• PROVIDED TEXT:
────────────────────────────────────────

# Xtreme Red Fish Trail, Port Neches,TX



## Chunkn' Charlie (Dec 30, 2004)

April 9th, will be the season opener for the Xtreme Red Fish Tournament Trail, in Port Neches Texas.

Once again our boat series contestants will be competing for some huge payouts! All of the guaranteed payouts listed below are based on 50 teams and will be adjusted up or down according to participation. 
20% of the field will be in the money regardless of participation. We also have some great prizes that will accompany some of the cash prizes.

Calcutta - We will be holding a calcutta at each event. Participation is NOT mandatory - all calcutta payouts are 100%

Guaranteed Payout based on 50 teams. 
1st - $10,000
2nd - $2000
3rd -$800
4th - $600
5th - $600
6th - $400
7th - $400
8th - $400
9th - $400
10th - $400
(adjustment example: if there are 75 teams, 1st place will be $15,000 and 15 places)
( 35 Teams will have $7000 first place and pay 7 places)

We would love to have everyone come out for a good tournament and a great time. We have some exciting changes for the XRT this year.

To sign up, go to http://www.xtremeredfishtrail.com

We'll see ya there.


----------



## Chunkn' Charlie (Dec 30, 2004)

Our kayak series has taken a huge leap this year and will take place on the same day as the boat tournaments. Once again, this is a 2 man team tournament with a change at some big dollars! 
Guaranteed payouts are listed below and based on 25 teams participating. If more or less teams compete, the payouts will adjust accordingly. 20% of the field will be in the money regardless of participation at all events. We also have some great prizes that will accompany some of the cash prizes.

Calcutta - We will be holding a calcutta at each event. Participation is NOT mandatory - all calcutta payouts are 100%

http://www.xtremeredfishtrail.com/kayakseries.htm
Guaranteed Payout based on 25 teams
1st - $2500
2nd - $600
3rd - $400
4th - $300
5th - $200
(adjustment example: if there are 50 teams, 1st place will be $5000)


----------



## Chunkn' Charlie (Dec 30, 2004)

Just two weeks away. Who's all in?


----------



## DSilva (May 4, 2009)

Fished last year but have another commitment this year. Good Luck to all!


----------



## ~BUCKSHOT~ (Jul 9, 2009)

Registered and paid, look forward to seeing you Chuck!!


----------



## fishnfool (Jul 23, 2004)

We'll be there - ready to get it started.


----------



## RedXCross (Aug 7, 2005)

Dickie and I will sit this one out due to prior family committments.Buuuttt I wish I was!! LOL , Its been solid and I know there will be some awesome stringers. Good Luck!

Brad


----------



## Benny (May 21, 2004)

One more week! Looking forward to seeing everyone!


----------



## Swamp Root (May 12, 2009)

Y'all need to advertise at the local academy's and bait shops... there aren't a lot of people from this area that are 2coolers!


----------



## Benny (May 21, 2004)

a bunch of flyers went up over there last weekend. 
Hopefully we'll get some of the local crowd.


----------



## Swamp Root (May 12, 2009)

How many out of town guys are you expecting? I am guessing we will have 10 - 15 local teams... where are y'all having the captains meeting?


----------



## Benny (May 21, 2004)

Swamp Root said:


> How many out of town guys are you expecting? I am guessing we will have 10 - 15 local teams... where are y'all having the captains meeting?


I have no idea at this point, but hopefully 25-30. 
Captains meeting will be at the Port Neches Park Boat Ramp.


----------



## fishnfool (Jul 23, 2004)

Any updates on what the team of the year package looks like?


----------



## Benny (May 21, 2004)

fishnfool said:


> Any updates on what the team of the year package looks like?


It will be lots of cash, at least $1k in gift cert, several other pretty nice prizes and working on more.


----------

────────────────────────────────────────

• DATASET RECORDS:
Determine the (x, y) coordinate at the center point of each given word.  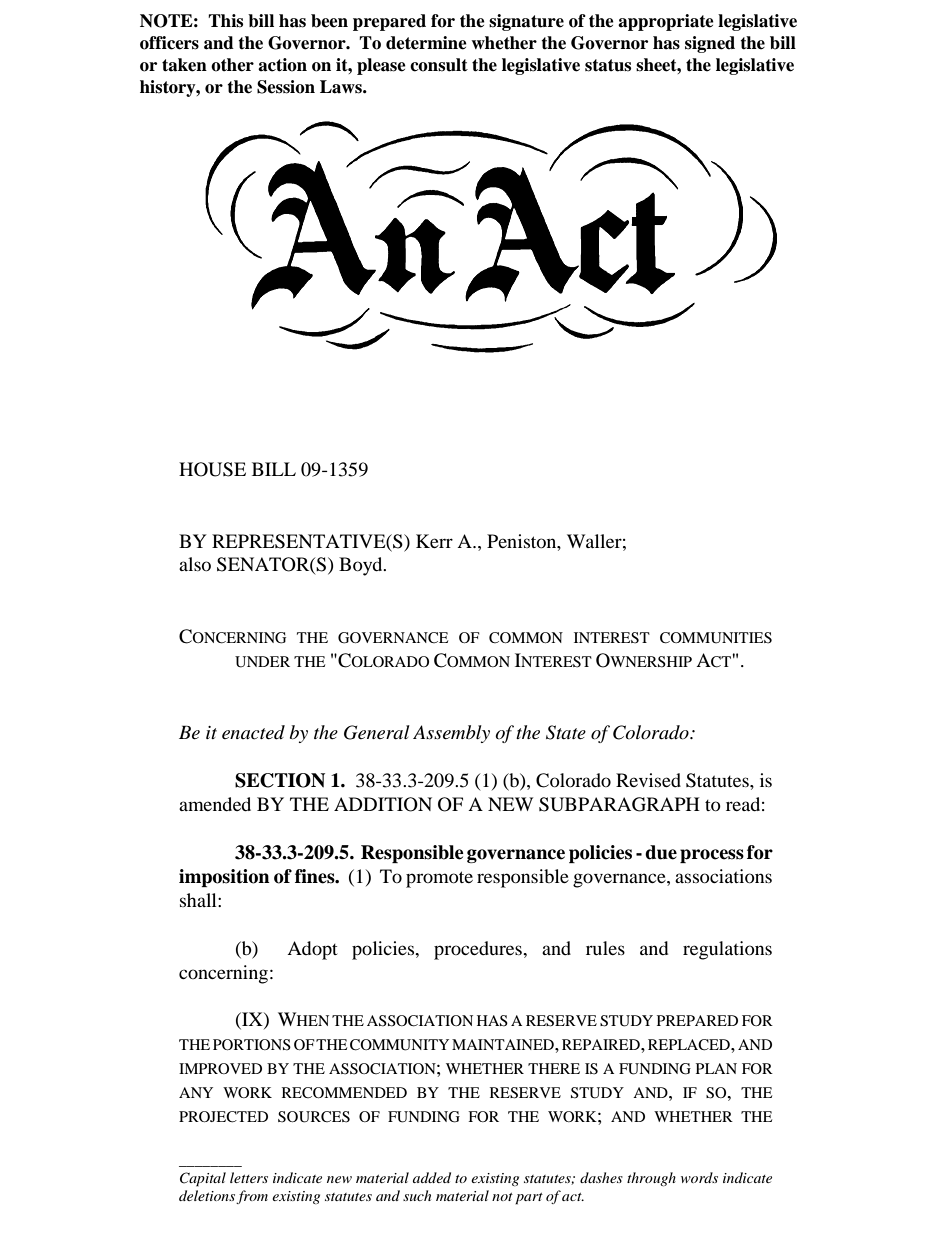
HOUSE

────────────────────────────────────────

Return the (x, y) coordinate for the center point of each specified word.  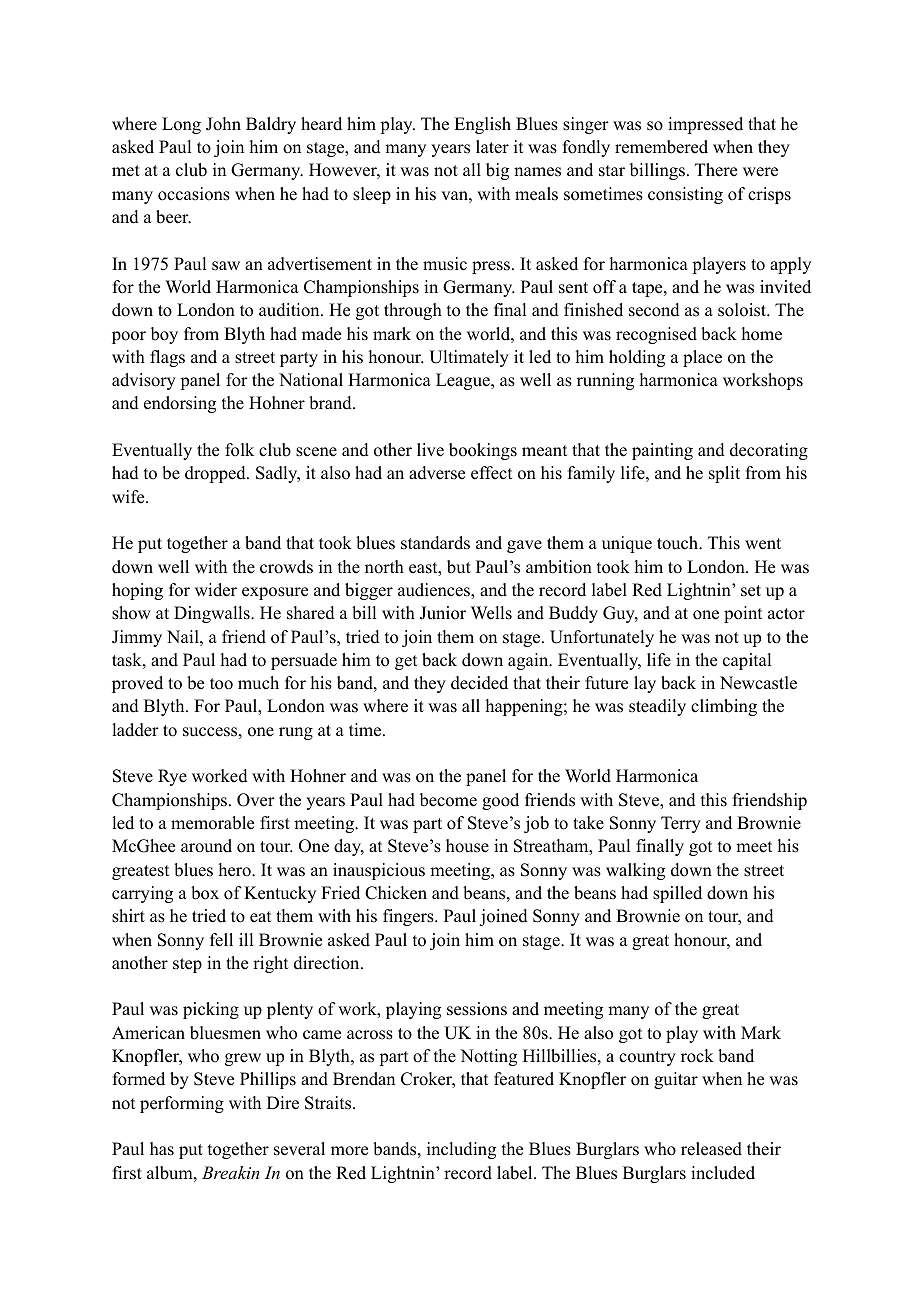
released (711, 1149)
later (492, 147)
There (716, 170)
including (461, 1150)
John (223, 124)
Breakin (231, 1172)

────────────────────────────────────────

• DESCRIPTION OF THE TASK: Pull out the passage in the redfish tournament thread word for word, starting with "# Xtreme Red" and going on through "according to participation.".

• COMPLETE OUTPUT:
# Xtreme Red Fish Trail, Port Neches,TX



## Chunkn' Charlie (Dec 30, 2004)

April 9th, will be the season opener for the Xtreme Red Fish Tournament Trail, in Port Neches Texas.

Once again our boat series contestants will be competing for some huge payouts! All of the guaranteed payouts listed below are based on 50 teams and will be adjusted up or down according to participation.